**Problem to solve**
Down to the last line, reproduce the data that follows, but skip the pictures.

**Records for processing**
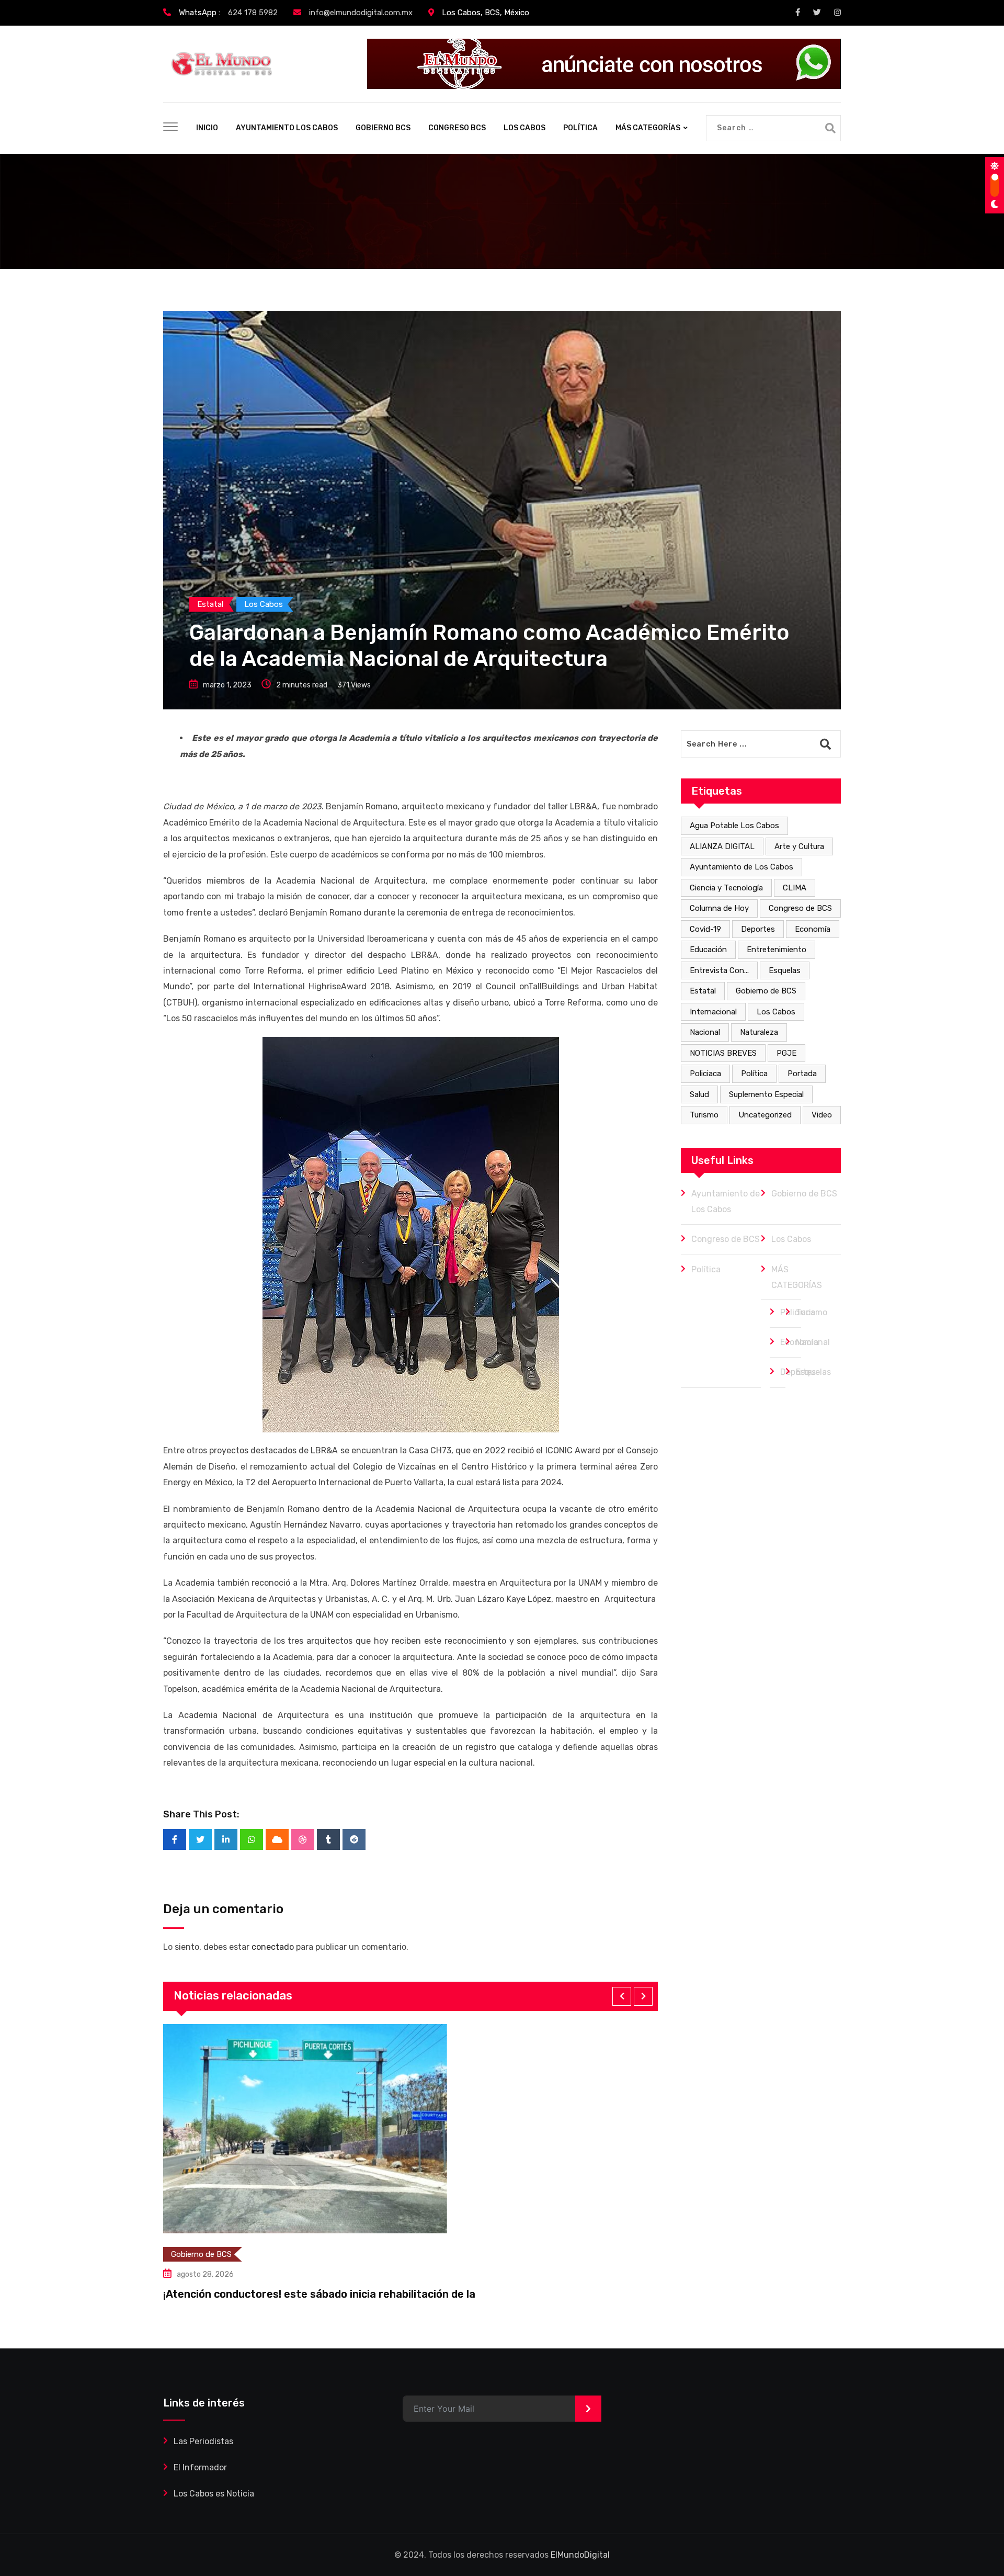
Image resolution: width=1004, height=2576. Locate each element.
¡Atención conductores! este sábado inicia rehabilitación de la (319, 2294)
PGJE (786, 1053)
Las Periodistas (203, 2441)
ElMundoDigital (580, 2555)
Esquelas (785, 970)
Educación (708, 949)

**Expected answer**
Image resolution: width=1004, height=2576. Locate each element.
¡Atención conductores! este sábado inicia rehabilitación de la (319, 2294)
PGJE (786, 1053)
Las Periodistas (203, 2441)
ElMundoDigital (580, 2555)
Esquelas (785, 970)
Educación (708, 949)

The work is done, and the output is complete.